VACCINATION SPOTLIGHT

The Centers for Disease Control and Prevention said that, as of last Friday, 243.5 million people in the United States – or 73.3% – have received at least one dose of the coronavirus vaccine. Of that population, 62%, or 205.8 million people, have received two doses of vaccine, and the total number of doses that have been dispensed in the United States is now 507.7 million. Breaking this down further, 85.5% of the population over the age of 18 – or 220.7 million people – has received at least a first inoculation and 72.8% of the same group – or 188 million people – is fully vaccinated.  In addition, 36.3% of that population, or 68.3 million people, has already received a booster shot.

Please note that interruptions in testing and data reporting have affected vaccination data that the CDC made available during the New Year’s holiday period.

Over 58.5% of the world population has received at least one dose of coronavirus vaccine by Tuesday, a figure that is largely unchanged from the prior day, according to Our World in Data, an online scientific publication that tracks such information.  So far, 9.25 billion doses of the vaccine have been administered on a global basis.

Meanwhile, only 8.5% of people in low-income countries have received one dose, while in countries such as Canada, China, Denmark, France, Italy, the United Kingdom, and the United States, at least 65% of the population has received at least one dose of vaccine. In countries such as Ethiopia, Haiti, Syria, Senegal, Tanzania, and Uganda, for example, vaccination rates remain in the single digits, if not lower.

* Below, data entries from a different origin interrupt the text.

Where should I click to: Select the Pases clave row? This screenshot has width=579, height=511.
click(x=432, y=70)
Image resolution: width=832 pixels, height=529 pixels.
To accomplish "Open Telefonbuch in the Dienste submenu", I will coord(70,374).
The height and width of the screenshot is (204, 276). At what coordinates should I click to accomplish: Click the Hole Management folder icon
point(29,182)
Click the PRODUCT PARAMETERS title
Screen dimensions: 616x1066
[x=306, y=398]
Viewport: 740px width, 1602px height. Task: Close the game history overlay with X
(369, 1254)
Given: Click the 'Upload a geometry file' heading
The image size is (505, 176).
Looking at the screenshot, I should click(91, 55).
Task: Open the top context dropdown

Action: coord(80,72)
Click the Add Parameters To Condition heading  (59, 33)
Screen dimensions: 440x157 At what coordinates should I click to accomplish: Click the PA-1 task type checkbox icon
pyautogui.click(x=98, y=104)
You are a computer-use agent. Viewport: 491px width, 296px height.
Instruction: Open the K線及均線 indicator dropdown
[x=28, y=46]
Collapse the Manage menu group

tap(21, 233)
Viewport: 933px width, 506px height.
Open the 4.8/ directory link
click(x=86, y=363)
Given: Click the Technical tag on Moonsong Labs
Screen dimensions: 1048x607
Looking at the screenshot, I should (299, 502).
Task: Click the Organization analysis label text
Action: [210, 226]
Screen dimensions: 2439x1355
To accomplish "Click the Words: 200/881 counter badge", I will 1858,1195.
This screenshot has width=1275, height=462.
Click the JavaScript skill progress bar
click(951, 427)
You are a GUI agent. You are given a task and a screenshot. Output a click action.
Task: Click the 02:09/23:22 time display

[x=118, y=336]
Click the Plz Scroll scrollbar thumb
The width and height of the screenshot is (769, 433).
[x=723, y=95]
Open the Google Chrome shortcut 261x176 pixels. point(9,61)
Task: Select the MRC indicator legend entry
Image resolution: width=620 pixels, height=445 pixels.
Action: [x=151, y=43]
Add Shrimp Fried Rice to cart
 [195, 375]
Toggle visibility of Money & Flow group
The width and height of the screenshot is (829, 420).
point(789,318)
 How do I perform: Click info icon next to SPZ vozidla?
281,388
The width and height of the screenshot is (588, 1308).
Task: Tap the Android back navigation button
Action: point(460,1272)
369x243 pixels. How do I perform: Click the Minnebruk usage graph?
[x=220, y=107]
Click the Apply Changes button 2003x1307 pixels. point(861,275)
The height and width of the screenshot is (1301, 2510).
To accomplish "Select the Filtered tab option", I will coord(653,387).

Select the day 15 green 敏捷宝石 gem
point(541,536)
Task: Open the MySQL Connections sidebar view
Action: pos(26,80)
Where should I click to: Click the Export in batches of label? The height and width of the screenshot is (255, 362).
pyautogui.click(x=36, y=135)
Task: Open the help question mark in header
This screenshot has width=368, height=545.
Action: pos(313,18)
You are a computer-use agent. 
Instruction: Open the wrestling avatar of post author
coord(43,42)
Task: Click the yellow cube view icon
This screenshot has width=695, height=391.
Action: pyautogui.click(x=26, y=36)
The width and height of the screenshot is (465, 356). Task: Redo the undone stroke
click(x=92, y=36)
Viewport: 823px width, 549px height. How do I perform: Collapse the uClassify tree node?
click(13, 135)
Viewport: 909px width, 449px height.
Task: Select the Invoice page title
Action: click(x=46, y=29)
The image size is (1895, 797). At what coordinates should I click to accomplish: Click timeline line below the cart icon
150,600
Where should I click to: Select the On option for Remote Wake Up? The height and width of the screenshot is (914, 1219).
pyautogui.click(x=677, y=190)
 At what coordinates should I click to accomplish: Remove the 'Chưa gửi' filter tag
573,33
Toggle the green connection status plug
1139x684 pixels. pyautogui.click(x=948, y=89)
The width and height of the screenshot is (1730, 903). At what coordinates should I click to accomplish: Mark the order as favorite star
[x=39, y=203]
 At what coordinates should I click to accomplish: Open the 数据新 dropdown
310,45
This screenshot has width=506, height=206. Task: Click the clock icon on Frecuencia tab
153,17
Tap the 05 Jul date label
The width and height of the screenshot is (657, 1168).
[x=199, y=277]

Figures from the World Health Organization show that well-off countries are vaccinating people at the rate of one person per second, while the majority of poor countries have yet to give a single dose to its citizens.

It is critical that the world do a better job of sharing vaccines with poorer nations.

Sharing vaccines is not merely a form of charity.  Rather, the equitable distribution of vaccines is in every country’s health and economic interest and no country will be able to move past the pandemic until other countries have recovered as well.

Anna Breuer contributed to this story.